#### TEXT PROVIDED

──────────────────────────────

Case-Shiller | HPI Acceleration & Key Man Risk

Takeaway: CS HPI registers a 3rd month of acceleration. Secular and cyclical factors continue to constrain supply. Comps steepen for some key cities

Our Hedgeye Housing Compendium table (below) aspires to present the state of the housing market in a visually-friendly format that takes about 30 seconds to consume.

 

Case-Shiller |  HPI Acceleration & Key Man Risk - Compendium 112415

 

Today’s Focus: September Case-Shiller HPI 

 

The Data: The Case-Shiller 20-City HPI for August released this morning – which represents average price data over the July-September period – showed home prices rose +0.61% MoM while accelerating +32bps sequentially to +5.45% year-over-year.  On an NSA basis, 18 of 20 cities reported sequential increases while, on an SA basis, 19-cities reported increases.  The gain in September was the largest in 7-months and marked a 3rd consecutive month of acceleration.  Notably, the Case-Shiller National HPI  (which covers all U.S. Census divisions) accelerated for the 7th straight month, accelerating +30bps sequentially to +4.86% YoY.   

 

Inventory ↓, HPI ↑ | As was again highlighted yesterday in the EHS data for October, inventory remains very tight relative to the historical average and should continue to support positive HPI trends.  Improving second derivative price trends have augured outperformance in the housing complex historically as rising prices are margin supportive and help perpetuate the Giffen Good dynamic that characterizes housing demand. 

 

Supply Stagnation:  We reviewed the lead factors underpinning the supply stagnation in housing a few months ago but they are worth a quick recapitulation:

  • Low Rates:  Low rates locked in during the post-crisis period remain a disincentive to selling/moving and an inertial headwind to rising inventory.
  • Demographics:  Top heavy demographics with Boomers (which are a significant % of the homeownership base) entering their peri-retirement period will weigh on housing turnover broadly.  Aging in place remains an emergent trend and moving-out will not become an outsized driver of supply for another decade when the Boomer bulge starts moving beyond 80 YOA. 
  • Equity:  If Boomers are dragging on inventory and Millennial demand is just beginning to percolate,  what’s left?  Mostly Gen X’ers.  Those aged ~35-50 represent a significant source of potential supply in the form of trade-up buying.  A meaningful percentage in this group, however,  remain in negative or near-negative equity positions, serving as weight to both entry level supply and mid/upper market demand.

──────────────────────────────

#### DATA EXTRACTS
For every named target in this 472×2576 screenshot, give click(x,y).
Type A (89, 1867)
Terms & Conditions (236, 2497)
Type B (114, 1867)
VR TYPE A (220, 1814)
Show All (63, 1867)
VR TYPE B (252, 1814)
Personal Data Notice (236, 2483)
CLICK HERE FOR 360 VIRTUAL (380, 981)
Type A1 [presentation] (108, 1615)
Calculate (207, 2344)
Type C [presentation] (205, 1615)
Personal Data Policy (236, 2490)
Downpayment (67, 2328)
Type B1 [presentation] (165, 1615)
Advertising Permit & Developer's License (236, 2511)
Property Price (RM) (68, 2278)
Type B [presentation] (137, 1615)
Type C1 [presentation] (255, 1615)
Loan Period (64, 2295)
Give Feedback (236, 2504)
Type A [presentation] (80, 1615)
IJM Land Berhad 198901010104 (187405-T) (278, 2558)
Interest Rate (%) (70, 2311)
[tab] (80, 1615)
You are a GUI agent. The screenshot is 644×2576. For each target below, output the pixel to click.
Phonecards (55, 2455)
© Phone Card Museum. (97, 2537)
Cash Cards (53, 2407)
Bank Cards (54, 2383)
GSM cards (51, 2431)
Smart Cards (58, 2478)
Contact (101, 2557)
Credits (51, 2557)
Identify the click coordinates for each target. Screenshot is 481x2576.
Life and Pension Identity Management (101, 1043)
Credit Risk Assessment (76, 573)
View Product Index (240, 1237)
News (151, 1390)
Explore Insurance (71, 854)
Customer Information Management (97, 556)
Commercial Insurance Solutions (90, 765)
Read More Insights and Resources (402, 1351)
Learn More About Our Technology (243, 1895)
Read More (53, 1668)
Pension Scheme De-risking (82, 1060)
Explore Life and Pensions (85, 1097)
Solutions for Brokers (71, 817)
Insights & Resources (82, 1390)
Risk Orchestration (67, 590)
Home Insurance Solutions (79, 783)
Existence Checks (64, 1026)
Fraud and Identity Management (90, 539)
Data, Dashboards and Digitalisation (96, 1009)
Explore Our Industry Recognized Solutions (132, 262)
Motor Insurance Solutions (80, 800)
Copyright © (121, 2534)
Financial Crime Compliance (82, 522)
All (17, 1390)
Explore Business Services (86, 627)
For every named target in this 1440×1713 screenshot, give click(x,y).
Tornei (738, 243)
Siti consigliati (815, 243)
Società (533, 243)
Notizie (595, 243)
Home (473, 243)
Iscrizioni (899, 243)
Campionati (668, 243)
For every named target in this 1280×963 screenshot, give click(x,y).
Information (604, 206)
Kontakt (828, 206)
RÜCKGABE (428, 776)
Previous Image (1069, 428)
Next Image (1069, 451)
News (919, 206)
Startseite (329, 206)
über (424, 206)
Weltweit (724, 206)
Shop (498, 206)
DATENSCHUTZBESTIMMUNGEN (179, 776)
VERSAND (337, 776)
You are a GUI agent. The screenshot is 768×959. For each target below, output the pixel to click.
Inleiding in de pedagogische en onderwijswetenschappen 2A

──────────────────────────────

#### PROBLEM TO SOLVE
Continue the Case-Shiller home price commentary above, starting right after its last bullet on equity.

#### RESPONSE BOX
  • Credit Box:  Tighter standards for would be purchasers have constricted the mortgage credit box and have dissuaded and/or been prohibitive for low equity homeowners looking to move up the housing ladder.   

The last quick highlight is that the 10 and 20-City Indices carry “key man risk” over the medium-term as index heavyweights such as L.A. (15.2% Weight) and San Francisco (8.4% Weight) and to a lesser extent New York (19.4% Weight) bump up against progressively tougher 1Y and 2Y comps. 

 

In summary, the Case-Shiller HPI continues to track the CoreLogic HPI data on a lag with both series displaying modest acceleration in recent months.  We’re more interested to see the CoreLogic data for October due for release next week.  

 

Case-Shiller |  HPI Acceleration & Key Man Risk - CS HPI 20 City and National YoY

 

Case-Shiller |  HPI Acceleration & Key Man Risk - EHS Months Supply

 

Case-Shiller |  HPI Acceleration & Key Man Risk - CS MoM vs Index Weight

 

Case-Shiller |  HPI Acceleration & Key Man Risk - CS MoM vs YoY Bubble Scatterplot

 

Case-Shiller |  HPI Acceleration & Key Man Risk - Case Shiller HPI MoM

 

Case-Shiller |  HPI Acceleration & Key Man Risk - HPI 3 Series

 

About Case Shiller:

The S&P/Case-Shiller Home Price Index measures the changes in value of residential real estate by tracking single-family home re-sales in 20 metropolitan areas across the US. The index uses purchase price information obtained from county assessor and recorder offices. The Case-Shiller indexes are value-weighted, meaning price trends for more expensive homes have greater influence on estimated price changes than other homes. It is vital to note that the index’s printed number is a 3-month rolling average released on a two month delay.

 

Frequency and Release Date:

The S&P/Case-Shiller HPI is released on the last Tuesday of every month. The index is on a two month lag and therefore does not reflect the most recent month’s home prices.